## DATA SUPPLIED
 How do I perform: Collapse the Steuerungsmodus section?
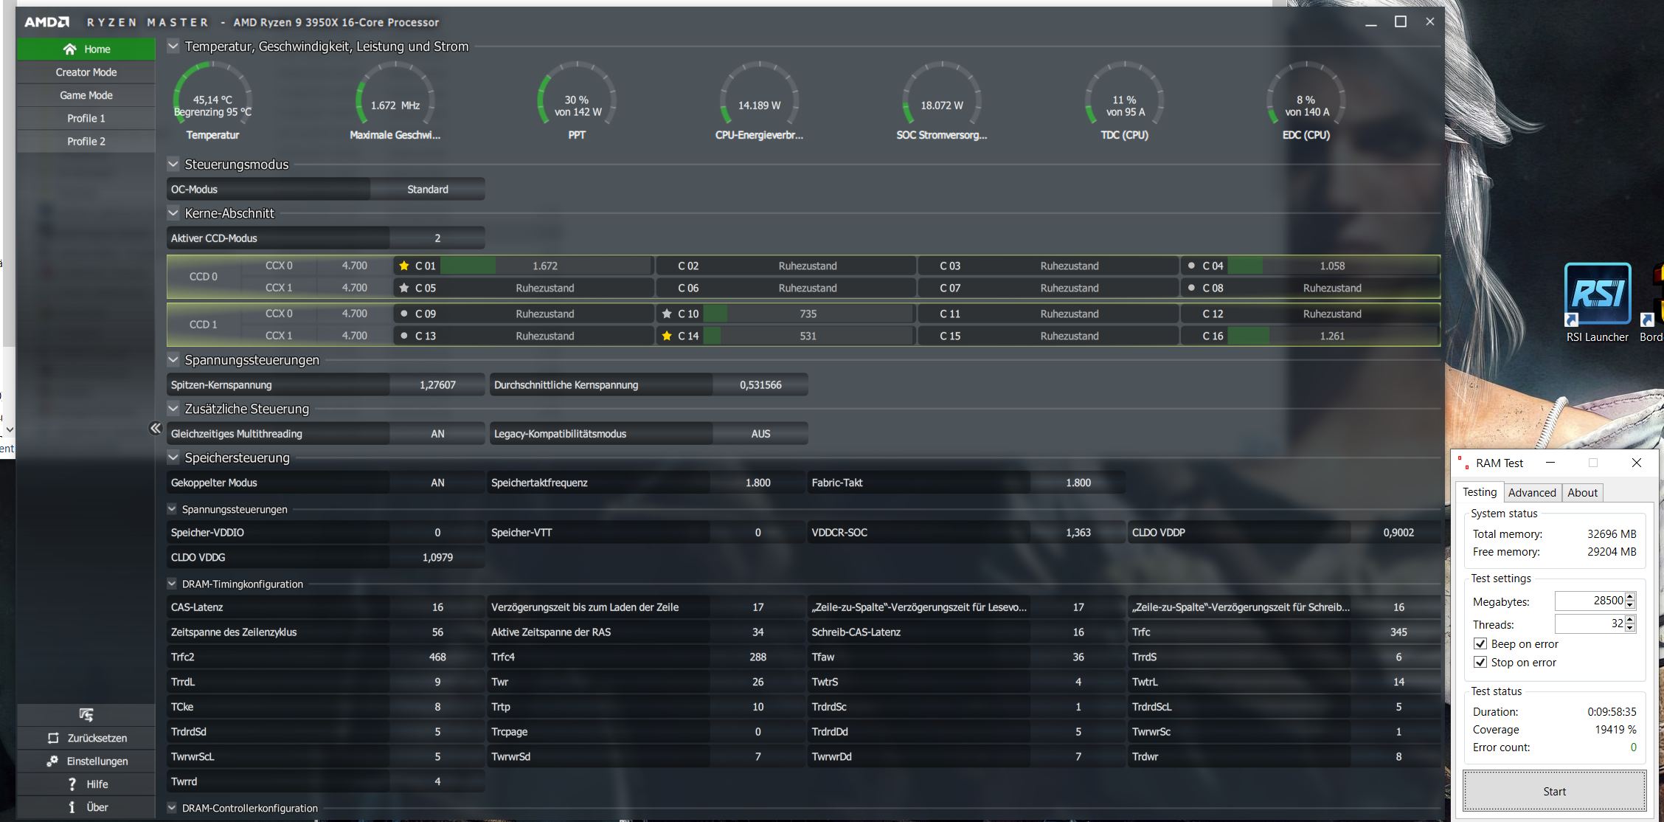[173, 165]
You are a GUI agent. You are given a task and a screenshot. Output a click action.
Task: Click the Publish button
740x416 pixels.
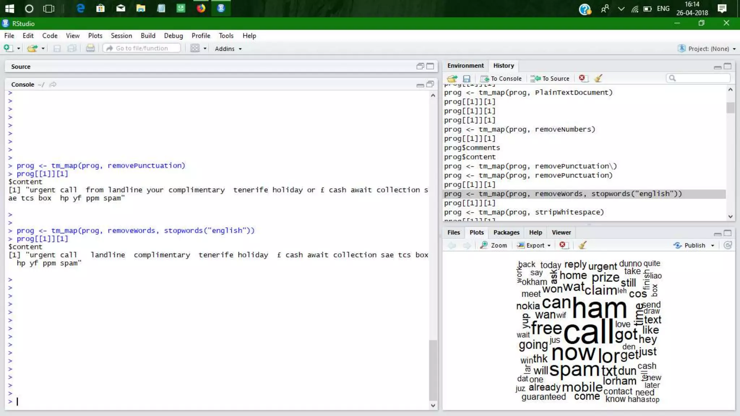click(x=694, y=245)
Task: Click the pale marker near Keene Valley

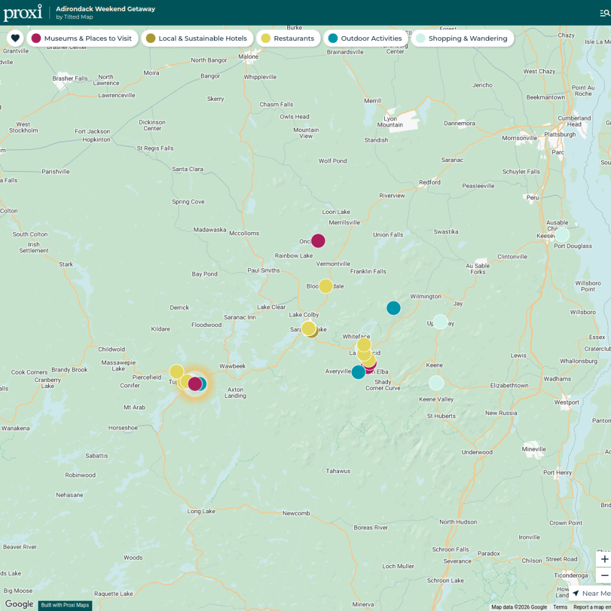Action: click(x=436, y=383)
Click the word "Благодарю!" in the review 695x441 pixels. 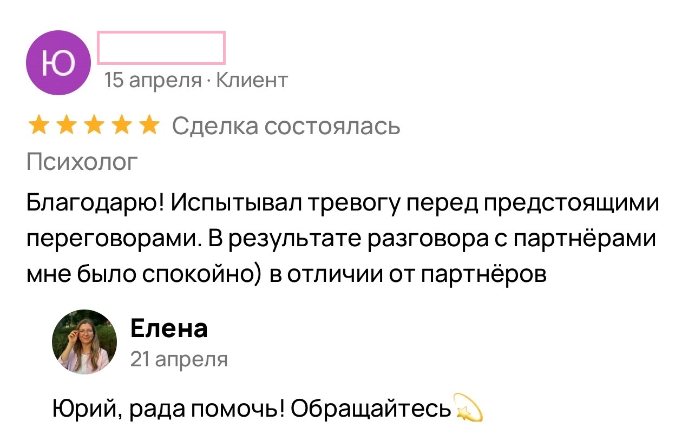tap(96, 204)
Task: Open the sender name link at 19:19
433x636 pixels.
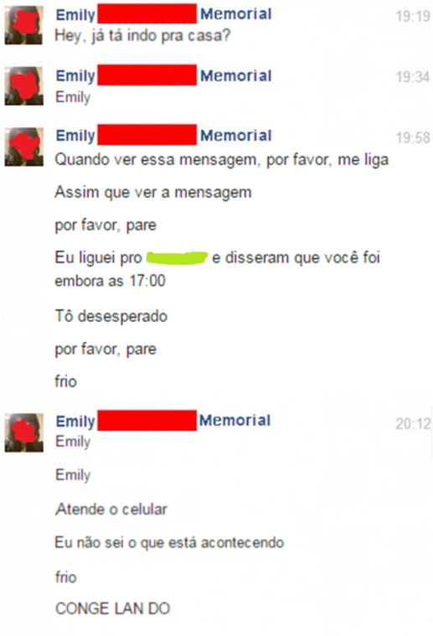Action: coord(164,14)
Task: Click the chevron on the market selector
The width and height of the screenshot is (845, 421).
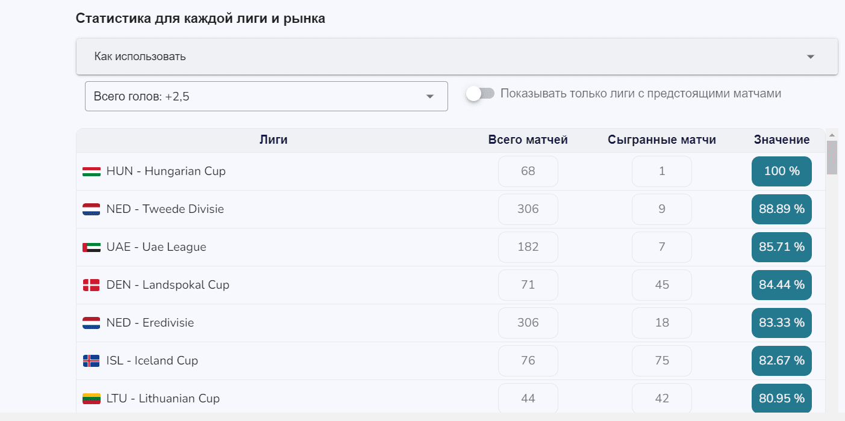Action: point(429,96)
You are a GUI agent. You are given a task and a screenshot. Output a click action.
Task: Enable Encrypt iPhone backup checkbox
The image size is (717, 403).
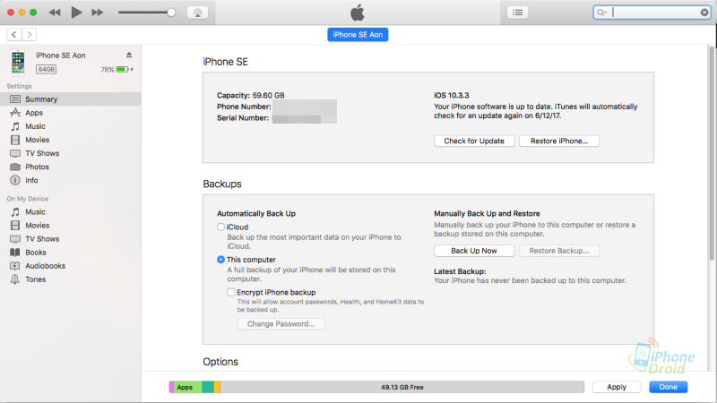pos(231,292)
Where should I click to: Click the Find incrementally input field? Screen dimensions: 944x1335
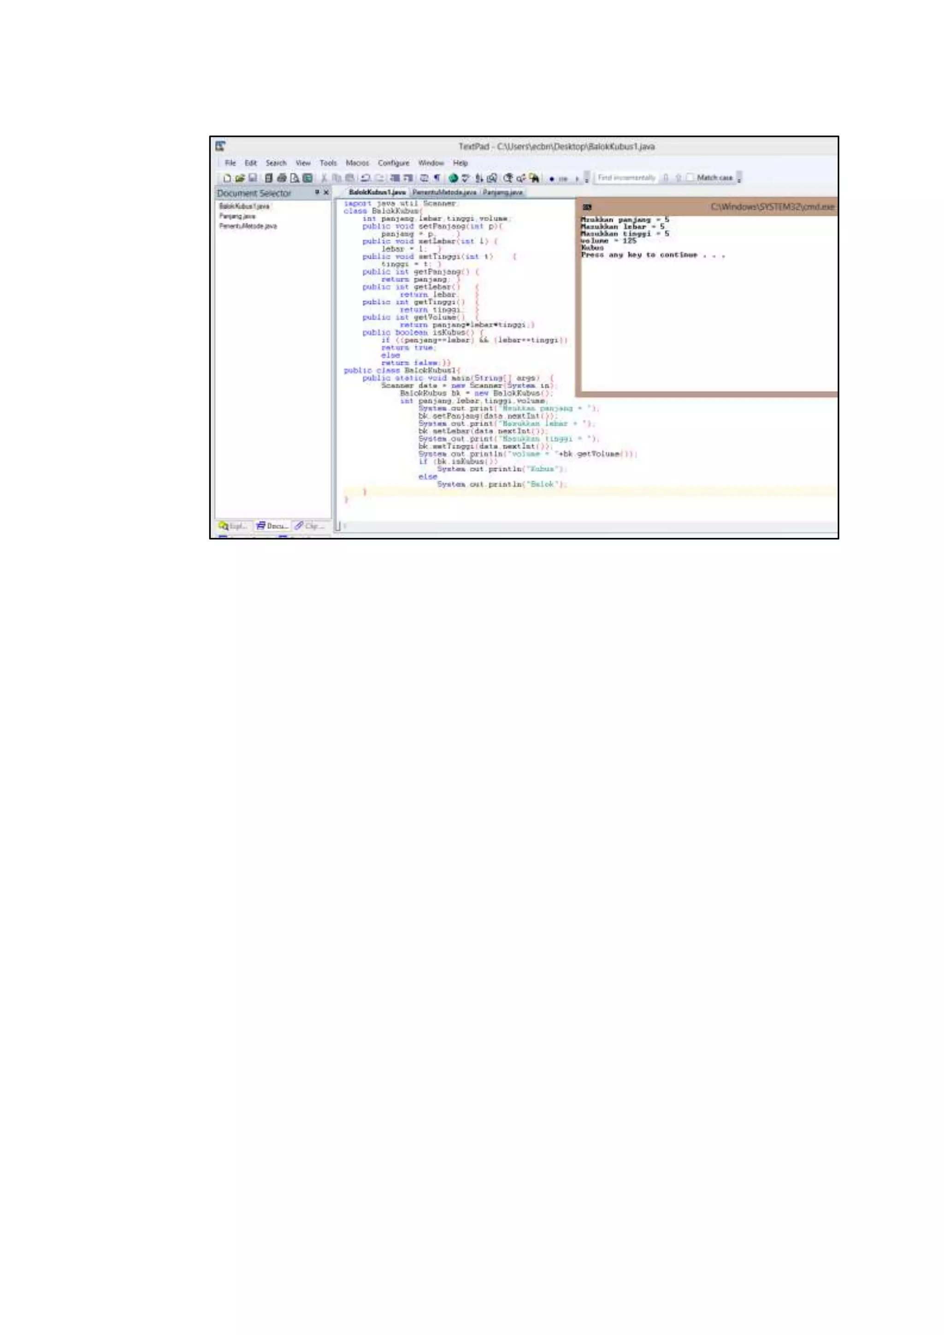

## WHAT IS REQUIRED
Lay out as a numbered list the lines of the entries from the line containing "Task: Click the chevron" through the end of the entries, leaving out blank lines and the pictures.

## FULL RESPONSE
1. Task: Click the chevron on the market selector
2. The width and height of the screenshot is (845, 421).
3. Action: point(429,96)
4. You are a GUI agent. You are given a task and a screenshot. Output a click action.
5. Task: Enable Encrypt iPhone backup checkbox
6. The image size is (717, 403).
7. pos(231,292)
8. Where should I click to: Click the Find incrementally input field? Screen dimensions: 944x1335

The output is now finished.